How Your Missouri Electric Cooperatives Use Base Load and Other Resources to Power Your Home

Have you ever wondered how your Missouri Electric Cooperative figures out how much power your family, your business — and the whole Cooperative — needs each day, month, or year, to live and work comfortably? And even more importantly, have you ever wondered how your Cooperative actually supplies that power to you when your needs aren’t exactly the same from one day to the next?

Base Load Power
The minimum amount of power you and your community need in any given 24-hour cycle is called your base load, or your base load requirement.

Your base load requirement is met largely using the energy that’s generated at coal-burning power plants. These plants are large, reliable, and inexpensive to operate, which means that your Cooperative can provide you with the minimum power you need on a day-to-day basis reliably and affordably.

Base load power plants don’t fluctuate their production in response to your usage, though, so if the weather gets exceptionally hot or cold (and you use more power), they might not be able to meet your needs. Base load plants aren’t designed to be adaptable — they’re designed to be large and reliable; the backbone of Missouri’s rural power supply.

Adaptable, Intermediate Power Plants
So what happens when your needs exceed the power generated by base load plants? Maybe the temperatures are higher, and you’re running your air conditioner more often. Or maybe you use more power before school each morning than you do at other times of day. What does your Cooperative do then?

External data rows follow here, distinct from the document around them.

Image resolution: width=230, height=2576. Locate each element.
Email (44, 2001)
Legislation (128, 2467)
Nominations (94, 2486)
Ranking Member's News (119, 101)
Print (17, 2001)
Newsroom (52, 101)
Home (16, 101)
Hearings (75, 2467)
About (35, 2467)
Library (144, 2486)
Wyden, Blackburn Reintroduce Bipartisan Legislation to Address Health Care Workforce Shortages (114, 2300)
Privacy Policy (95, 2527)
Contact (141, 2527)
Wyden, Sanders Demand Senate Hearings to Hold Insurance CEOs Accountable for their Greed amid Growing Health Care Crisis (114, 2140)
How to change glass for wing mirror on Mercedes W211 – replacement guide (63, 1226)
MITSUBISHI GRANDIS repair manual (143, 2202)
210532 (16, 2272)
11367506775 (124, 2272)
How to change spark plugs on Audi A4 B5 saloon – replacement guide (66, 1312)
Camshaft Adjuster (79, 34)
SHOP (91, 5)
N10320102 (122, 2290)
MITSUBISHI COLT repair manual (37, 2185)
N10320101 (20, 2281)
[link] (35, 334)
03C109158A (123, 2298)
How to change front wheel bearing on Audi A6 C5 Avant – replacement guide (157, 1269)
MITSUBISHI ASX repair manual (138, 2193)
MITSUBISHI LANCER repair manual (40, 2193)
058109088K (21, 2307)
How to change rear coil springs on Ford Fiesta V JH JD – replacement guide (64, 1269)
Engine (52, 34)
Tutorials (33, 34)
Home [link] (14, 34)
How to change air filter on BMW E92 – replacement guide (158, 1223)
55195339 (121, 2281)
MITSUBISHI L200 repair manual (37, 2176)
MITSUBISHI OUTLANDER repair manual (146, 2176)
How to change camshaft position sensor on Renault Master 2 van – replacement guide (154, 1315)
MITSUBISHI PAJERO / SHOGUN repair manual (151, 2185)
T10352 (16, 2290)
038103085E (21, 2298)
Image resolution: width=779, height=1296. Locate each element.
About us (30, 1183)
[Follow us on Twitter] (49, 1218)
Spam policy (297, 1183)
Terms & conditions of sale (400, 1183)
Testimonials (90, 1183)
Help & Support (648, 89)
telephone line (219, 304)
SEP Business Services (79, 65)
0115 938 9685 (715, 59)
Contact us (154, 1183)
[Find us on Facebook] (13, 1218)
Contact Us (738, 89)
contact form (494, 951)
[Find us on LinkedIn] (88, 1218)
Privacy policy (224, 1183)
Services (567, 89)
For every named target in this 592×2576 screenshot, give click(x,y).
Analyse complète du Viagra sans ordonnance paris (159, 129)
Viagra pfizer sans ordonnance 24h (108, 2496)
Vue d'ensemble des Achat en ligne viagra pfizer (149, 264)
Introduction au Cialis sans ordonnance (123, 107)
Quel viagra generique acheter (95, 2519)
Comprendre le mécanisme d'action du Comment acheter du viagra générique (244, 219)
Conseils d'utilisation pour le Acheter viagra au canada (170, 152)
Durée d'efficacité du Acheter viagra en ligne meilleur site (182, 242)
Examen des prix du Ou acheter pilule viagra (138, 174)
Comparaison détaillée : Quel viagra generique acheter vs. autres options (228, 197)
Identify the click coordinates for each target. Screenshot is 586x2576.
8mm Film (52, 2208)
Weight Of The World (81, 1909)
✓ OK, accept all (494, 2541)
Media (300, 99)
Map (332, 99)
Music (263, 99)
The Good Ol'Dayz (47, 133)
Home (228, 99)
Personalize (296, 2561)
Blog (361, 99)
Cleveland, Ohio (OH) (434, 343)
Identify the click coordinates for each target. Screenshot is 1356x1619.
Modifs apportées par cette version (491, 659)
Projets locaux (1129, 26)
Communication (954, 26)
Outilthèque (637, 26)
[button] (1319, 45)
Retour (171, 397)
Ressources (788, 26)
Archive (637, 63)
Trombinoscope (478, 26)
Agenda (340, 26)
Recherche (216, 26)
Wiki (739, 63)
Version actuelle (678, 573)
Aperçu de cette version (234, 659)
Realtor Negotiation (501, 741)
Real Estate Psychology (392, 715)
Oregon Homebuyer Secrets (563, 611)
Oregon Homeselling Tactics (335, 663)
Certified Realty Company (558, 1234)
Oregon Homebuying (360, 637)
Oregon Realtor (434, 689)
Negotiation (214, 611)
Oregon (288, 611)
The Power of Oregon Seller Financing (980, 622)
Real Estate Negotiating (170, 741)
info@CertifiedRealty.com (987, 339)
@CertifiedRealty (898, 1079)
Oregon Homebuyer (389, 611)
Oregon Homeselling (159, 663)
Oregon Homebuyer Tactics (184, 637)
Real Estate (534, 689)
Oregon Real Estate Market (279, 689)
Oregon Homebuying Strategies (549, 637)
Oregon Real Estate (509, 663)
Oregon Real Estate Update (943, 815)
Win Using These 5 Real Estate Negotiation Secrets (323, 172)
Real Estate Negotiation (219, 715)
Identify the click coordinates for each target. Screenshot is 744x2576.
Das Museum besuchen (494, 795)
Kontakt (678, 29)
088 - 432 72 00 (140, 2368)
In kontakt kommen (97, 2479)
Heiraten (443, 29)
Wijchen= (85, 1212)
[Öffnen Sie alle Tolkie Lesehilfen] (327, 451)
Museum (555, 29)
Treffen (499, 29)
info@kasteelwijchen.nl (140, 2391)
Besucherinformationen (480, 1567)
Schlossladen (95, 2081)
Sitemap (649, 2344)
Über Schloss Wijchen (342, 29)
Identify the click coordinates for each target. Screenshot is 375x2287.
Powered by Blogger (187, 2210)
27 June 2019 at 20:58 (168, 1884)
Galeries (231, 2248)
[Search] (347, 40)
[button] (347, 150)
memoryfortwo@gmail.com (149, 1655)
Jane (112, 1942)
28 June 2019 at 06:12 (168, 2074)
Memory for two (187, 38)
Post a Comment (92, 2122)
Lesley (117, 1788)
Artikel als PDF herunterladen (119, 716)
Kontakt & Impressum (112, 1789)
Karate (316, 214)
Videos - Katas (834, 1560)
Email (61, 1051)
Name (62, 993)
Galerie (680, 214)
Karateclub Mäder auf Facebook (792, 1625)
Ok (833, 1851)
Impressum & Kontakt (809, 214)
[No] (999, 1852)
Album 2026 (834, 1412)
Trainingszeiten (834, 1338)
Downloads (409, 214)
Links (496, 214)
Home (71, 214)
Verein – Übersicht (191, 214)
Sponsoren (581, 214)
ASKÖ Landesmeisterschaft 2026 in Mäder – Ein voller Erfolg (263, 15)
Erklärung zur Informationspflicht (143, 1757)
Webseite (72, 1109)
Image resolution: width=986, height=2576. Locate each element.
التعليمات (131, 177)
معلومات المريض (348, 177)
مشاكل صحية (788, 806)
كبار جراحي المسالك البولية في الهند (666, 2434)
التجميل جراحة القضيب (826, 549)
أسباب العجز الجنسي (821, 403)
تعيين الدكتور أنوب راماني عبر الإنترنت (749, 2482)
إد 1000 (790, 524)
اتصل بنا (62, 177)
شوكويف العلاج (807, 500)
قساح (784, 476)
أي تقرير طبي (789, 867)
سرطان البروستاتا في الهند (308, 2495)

Your Missouri Electric Cooperative still relies on base load plants for some of your power generation, but when you need more than those base load plants can provide, your Cooperative also pulls from an additional type of power plant: the natural gas-powered intermediate plant.

Intermediate plants are smaller than base load plants are, and they’re better able to respond to your usage fluctuation, too. They can be turned on and off to meet your needs, making them an important part of your Cooperative’s power mix. The downside of intermediate plants, though, is that they’re more expensive to operate than base load plants are.

What Happens When Peak Load Spikes? 
When your peak load spikes exceptionally high, like it does on the very hottest summer days and the very coldest winter ones, Missouri’s Electric Cooperatives use a third kind of power plant to generate electricity: Simple-cycle gas plants.

Simple-cycle plants are incredibly agile, and they can be started up (or turned back off) very quickly to help meet your peak needs. They’re also the most expensive of the three primary kinds of power plants we use in rural Missouri.

Your Cooperative uses a mix of base load resources, intermediate natural gas plants, and simple-cycle plants to provide you with reliable power during base and peak usage, both: Base requirements are met inexpensively using base load plants, while peak load can be met at higher rates using adaptable intermediate and simple-cycle plants.